TEXTE FOURNI:
________________________________________
Chris Hadfield s'est envolé hier pour la Station spatiale internationale (SSI). Il en sera d'ailleurs le premier commandant canadien, pendant trois mois, au printemps prochain.

Le séjour de cinq mois de l'astronaute - le deuxième dans la Station par un Canadien - sera marqué par plusieurs expériences sur la santé en apesanteur. Trois des cinq expériences canadiennes dont s'occupera l'ancien colonel et pilote d'essai porteront en effet sur ce sujet. L'une d'entre elles vise à suivre à la trace la tension artérielle des astronautes pour parvenir à prédire le risque d'évanouissement au moment du retour sur terre. Une autre étudiera l'évolution des vaisseaux sanguins en apesanteur, alors que la troisième mesurera le rayonnement neutronique dans la SSI.

Sur la terre comme au ciel

«Il pourrait y avoir des applications très réelles sur terre pour les patients ordinaires», explique Richard Hughson, kinésiologue à l'Université de Waterloo, qui a conçu les deux expériences sur la tension artérielle. «Les astronautes semblent vivre un processus de vieillissement accéléré. Si on parvient à identifier des marqueurs de ce risque, par exemple des hormones ou des molécules inflammatoires, on pourra identifier les astronautes plus à risque et les surveiller davantage. Et on pourra faire davantage pour les personnes âgées qui ont des problèmes d'équilibre et de durcissement des vaisseaux sanguins.»
________________________________________
DONNÉES FOURNIES:
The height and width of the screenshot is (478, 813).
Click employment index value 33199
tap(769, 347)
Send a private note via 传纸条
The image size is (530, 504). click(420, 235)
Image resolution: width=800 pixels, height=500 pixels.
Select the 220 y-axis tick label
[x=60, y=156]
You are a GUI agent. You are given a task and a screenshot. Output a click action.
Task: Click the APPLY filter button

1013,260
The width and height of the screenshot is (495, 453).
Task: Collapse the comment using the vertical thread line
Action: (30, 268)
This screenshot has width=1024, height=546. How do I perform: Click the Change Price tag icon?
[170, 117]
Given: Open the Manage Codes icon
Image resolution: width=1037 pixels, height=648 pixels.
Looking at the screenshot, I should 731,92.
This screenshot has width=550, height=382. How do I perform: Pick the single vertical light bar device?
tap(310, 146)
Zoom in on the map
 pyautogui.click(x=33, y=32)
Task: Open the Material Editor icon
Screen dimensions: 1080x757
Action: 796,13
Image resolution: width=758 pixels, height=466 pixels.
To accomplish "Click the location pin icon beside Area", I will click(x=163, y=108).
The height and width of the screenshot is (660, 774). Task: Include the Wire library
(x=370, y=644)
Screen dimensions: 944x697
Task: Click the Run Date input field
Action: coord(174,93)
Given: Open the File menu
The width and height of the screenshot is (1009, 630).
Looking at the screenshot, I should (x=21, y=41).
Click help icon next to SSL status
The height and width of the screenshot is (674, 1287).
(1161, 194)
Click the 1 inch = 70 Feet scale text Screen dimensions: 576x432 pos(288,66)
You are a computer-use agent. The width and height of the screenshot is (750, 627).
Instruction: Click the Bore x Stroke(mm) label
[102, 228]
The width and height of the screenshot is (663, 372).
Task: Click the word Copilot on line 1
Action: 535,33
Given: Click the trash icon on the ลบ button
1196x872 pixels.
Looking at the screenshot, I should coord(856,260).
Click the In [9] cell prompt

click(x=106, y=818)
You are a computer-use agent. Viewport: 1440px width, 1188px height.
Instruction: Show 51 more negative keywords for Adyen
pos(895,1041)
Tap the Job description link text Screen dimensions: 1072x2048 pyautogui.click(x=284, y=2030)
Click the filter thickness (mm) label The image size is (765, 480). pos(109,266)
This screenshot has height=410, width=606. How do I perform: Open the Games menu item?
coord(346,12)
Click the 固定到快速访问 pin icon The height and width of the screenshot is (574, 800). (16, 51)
________________________________________
ACTIVITÉ 1: Pour chacun des énoncés suivants, indiquez par oui ou par non s'il concorde avec l'article sur Chris Hadfield, en citant textuellement les mots de l'article qui le déterminent. (a) Chris Hadfield sera le premier commandant canadien de la Station spatiale internationale. (b) Les cinq expériences canadiennes dont il s'occupera porteront toutes sur la santé en apesanteur. (c) Richard Hughson a conçu les deux expériences sur la tension artérielle.
ACTIVITÉ 2: Recopiez le passage de l'article sur Chris Hadfield qui commence aux mots « Chris Hadfield s'est » et s'arrête après les mots « dans la SSI. ».

RÉPONSE 1:
(a) Oui : « Il en sera d'ailleurs le premier commandant canadien ».
(b) Non : « Trois des cinq expériences canadiennes dont s'occupera l'ancien colonel et pilote d'essai porteront en effet sur ce sujet. »
(c) Oui : « qui a conçu les deux expériences sur la tension artérielle ».

RÉPONSE 2:
Chris Hadfield s'est envolé hier pour la Station spatiale internationale (SSI). Il en sera d'ailleurs le premier commandant canadien, pendant trois mois, au printemps prochain.

Le séjour de cinq mois de l'astronaute - le deuxième dans la Station par un Canadien - sera marqué par plusieurs expériences sur la santé en apesanteur. Trois des cinq expériences canadiennes dont s'occupera l'ancien colonel et pilote d'essai porteront en effet sur ce sujet. L'une d'entre elles vise à suivre à la trace la tension artérielle des astronautes pour parvenir à prédire le risque d'évanouissement au moment du retour sur terre. Une autre étudiera l'évolution des vaisseaux sanguins en apesanteur, alors que la troisième mesurera le rayonnement neutronique dans la SSI.